About a dozen current UO players attended Friday's press conference, and met with Wasikowski informally afterward. His message, in a nutshell, was to do whatever it took between now and the start of fall practices to become the strongest, fittest team possible.
Oregon's hitters made tremendous strides offensively in 2018, moving past the team's small-ball reputation. The Ducks scored 5.7 runs per game, third-most during the modern era of the program. Wasikowski wants to continue that trend, and have a powerful presence at the plate.
"I want to win with pitching, for sure; pitching and defense is a sustainable product, and that's just something that goes along with championship programs," Wasikowski said. "But I also want to see the baseball hit through the gaps; I want to see the baseball hit over the fence. I want to have an exciting offense where people look at it and say, 'I want to show up to the baseball field because it's fun to go to the field.'
"And fun can sometimes be a 1-0 game. But it sometimes also can be a 13-1 game."
Oregon baseball under Wasikowski will look to put up runs not just by bashing the baseball, but putting pressure on the opponent. Wasikowski called himself "a person that wants to steal bases," and test the defense by being aggressive on the basepaths. And in echoes of other recent Oregon teams across various sports, he wants to utilize tempo, particularly when the Ducks are in the field.
"I like getting the pitch in before the batter's comfortable," said Wasikowski, whose Purdue teams in 2019 played 26 games in less than three hours, and six in under 2:30. "I want the guy out there pitching with conviction in everything he does. If I'm pitching, I want to get the baseball and I want to show somebody I'm better than they are."

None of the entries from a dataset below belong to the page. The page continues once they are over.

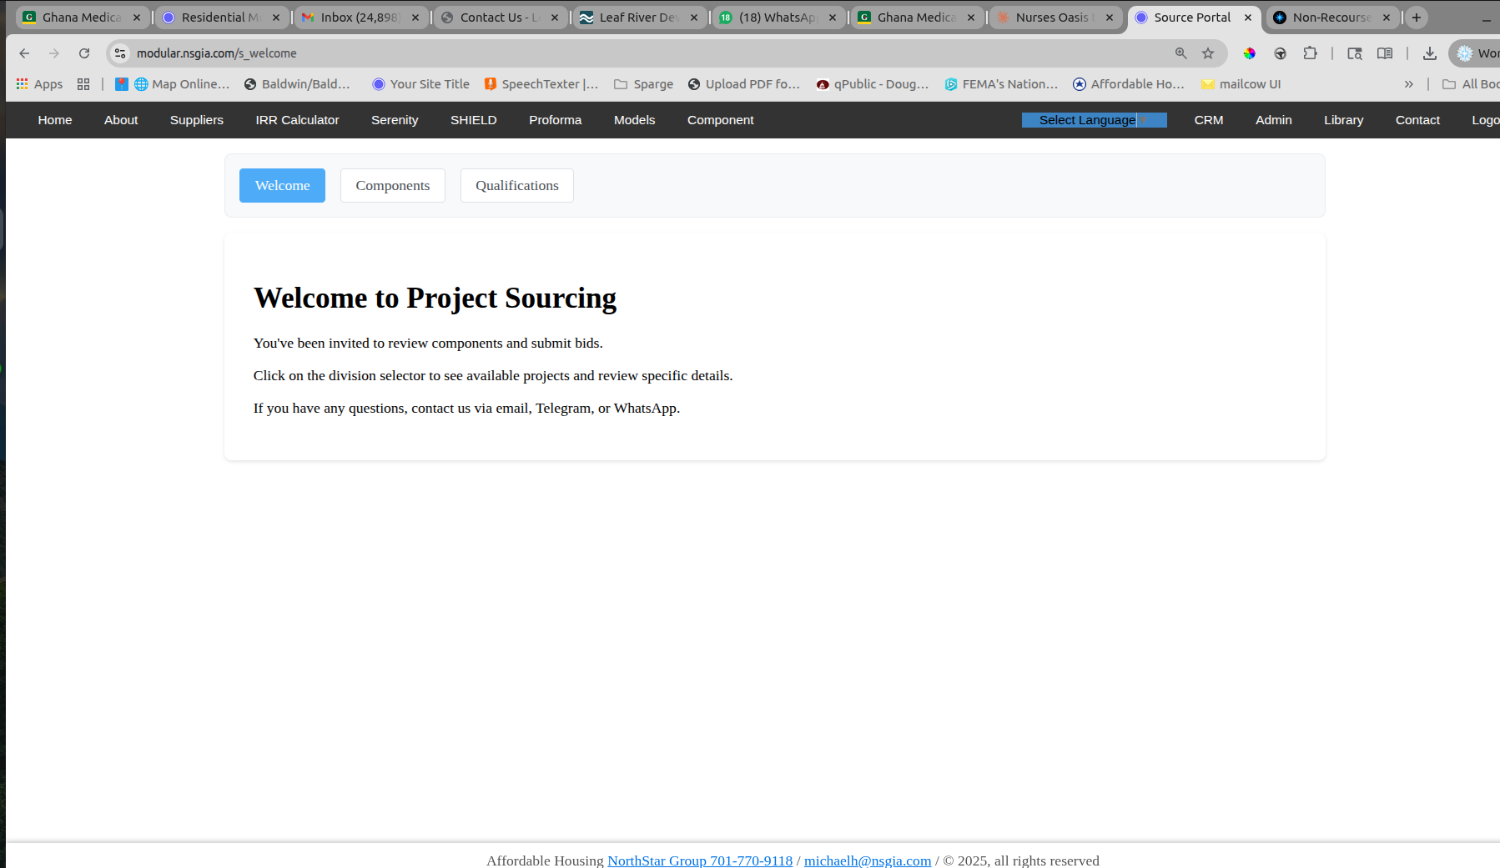
Task: Click the browser reload page icon
Action: click(x=84, y=53)
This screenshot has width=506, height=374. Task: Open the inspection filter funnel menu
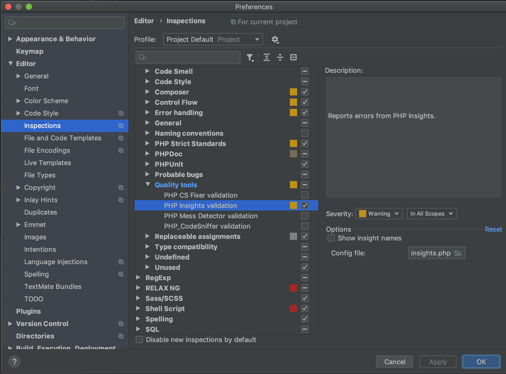250,57
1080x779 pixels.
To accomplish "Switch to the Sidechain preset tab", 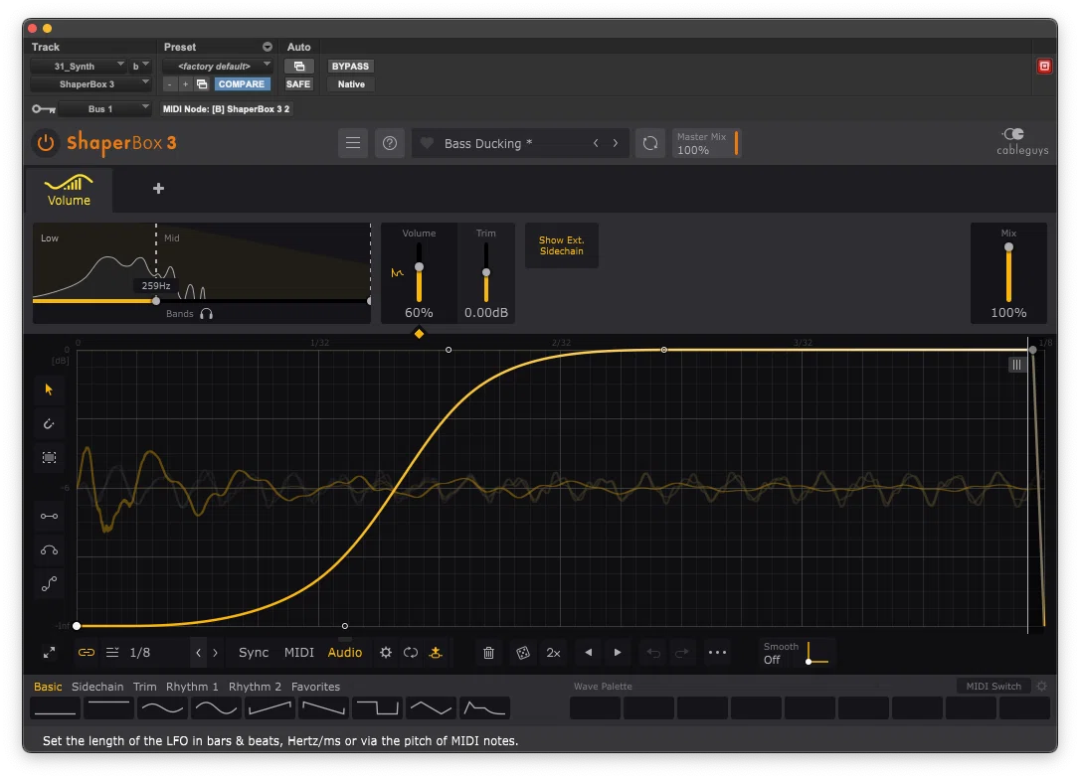I will click(x=97, y=687).
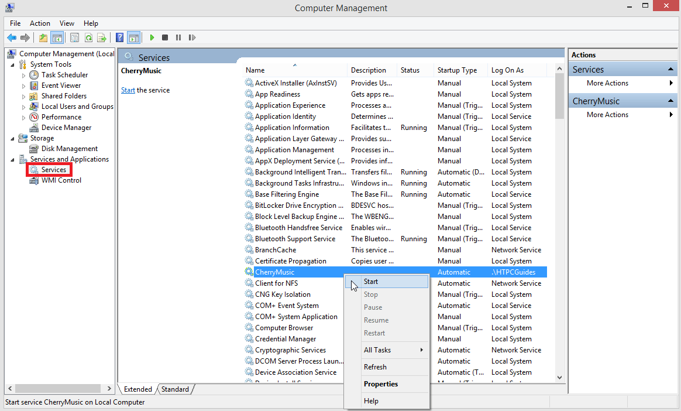Viewport: 681px width, 411px height.
Task: Sort services by Startup Type column header
Action: (457, 70)
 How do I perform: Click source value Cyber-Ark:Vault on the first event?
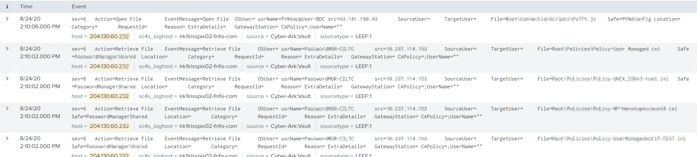tap(291, 36)
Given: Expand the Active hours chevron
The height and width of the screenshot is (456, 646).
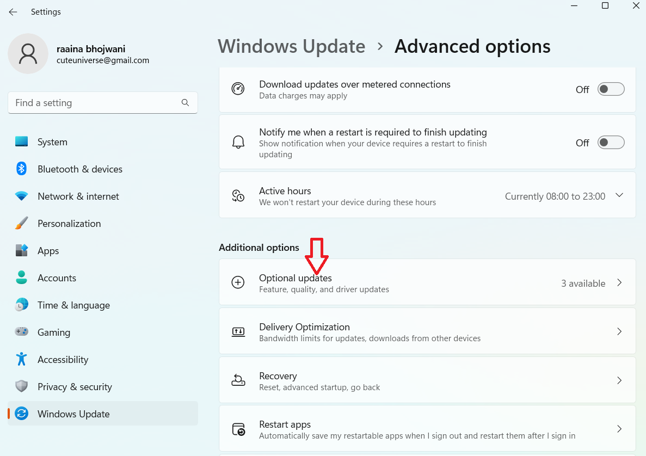Looking at the screenshot, I should (619, 195).
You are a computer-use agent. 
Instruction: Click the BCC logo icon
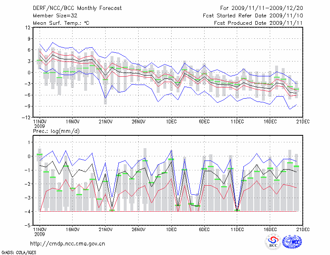pos(273,242)
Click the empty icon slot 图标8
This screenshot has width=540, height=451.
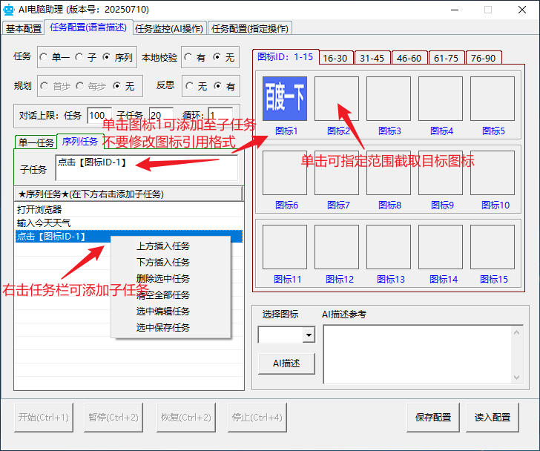tap(389, 173)

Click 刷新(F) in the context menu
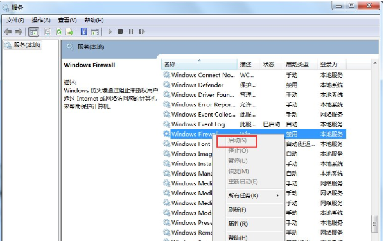[237, 210]
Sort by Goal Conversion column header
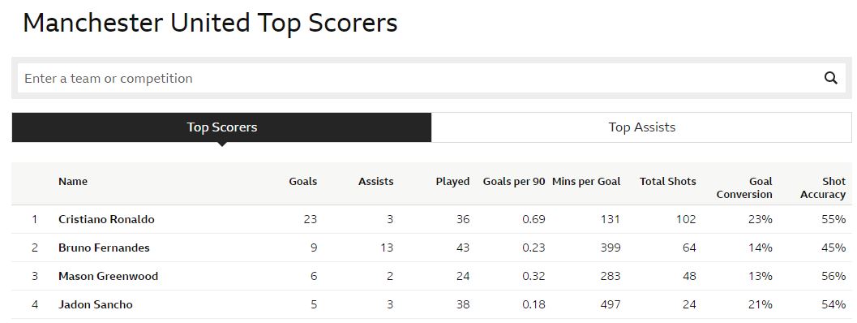Viewport: 857px width, 323px height. 744,187
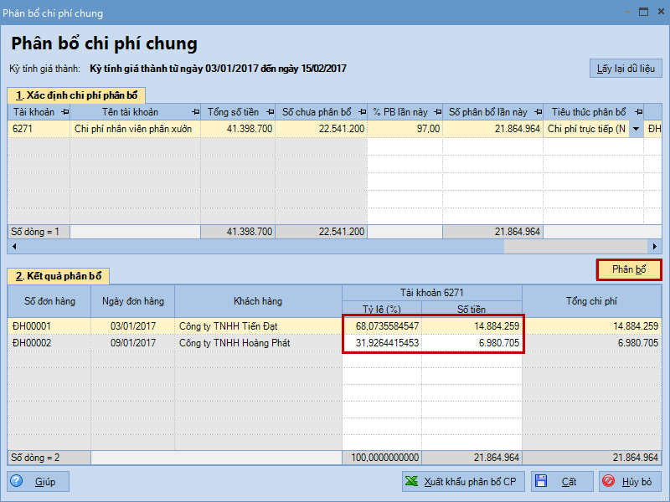
Task: Edit the % PB lần này value 97,00
Action: pos(405,129)
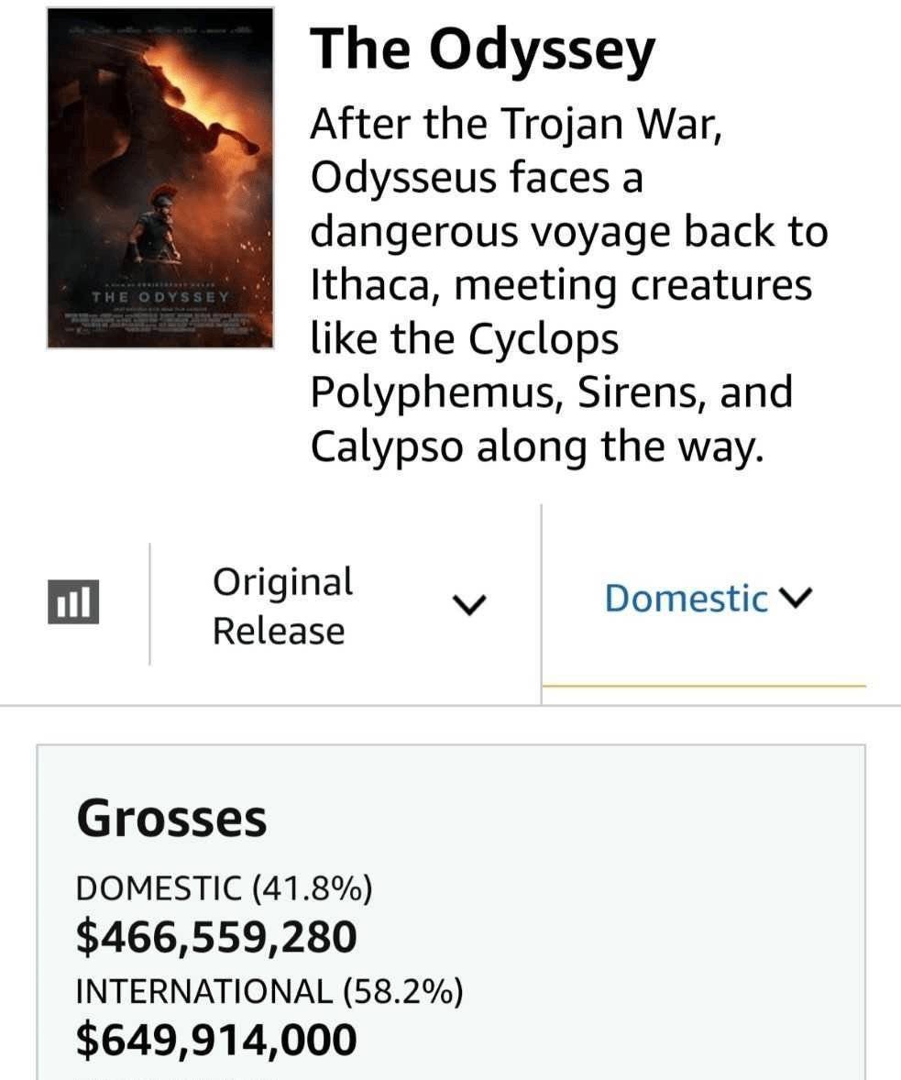901x1080 pixels.
Task: Click the chevron beside Original Release
Action: 469,604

To that end, Wasikowski's attitude of aggression and innovation fit the profile of Oregon athletics under UO athletic director Rob Mullens. Under Wasikowski, PK Park could come to have the reputation for home-field advantage provided by the likes of Autzen Stadium, Hayward Field and Jane Sanders Stadium.
"Particularly when you're at home," Mullens said, "you want the opponent to feel like, 'This is different than how we prepare and this is different than we're used to facing.' "
One of the players who attended Friday's press conference was first baseman Gabe Matthews, who will be a senior next spring. He said listening to Wasikowski talk about speed and tempo made him think of Oregon football teams from recent years.
"It's Oregon, it's fast – that's what it should be," Matthews said. "If we get the tempo going on defense, and can get out really quick and not be out there long on defense, that puts so much pressure on their defense, because then we're always hitting and they're always out there. And I think that's a big piece of baseball now."
Wasikowski has won over fans bases before; he took over a Purdue program that had won 10 games in 2016 and improved that win total to 29 in 2017, and then 39 in 2018 – a season that ended with an NCAA Regional. He wants to follow a similar path at Oregon, and realize the goals set forth when the Ducks brought back baseball in 2009.
"This program started with a dream and a vision," Wasikowski said. "… It's time to fulfill the dream."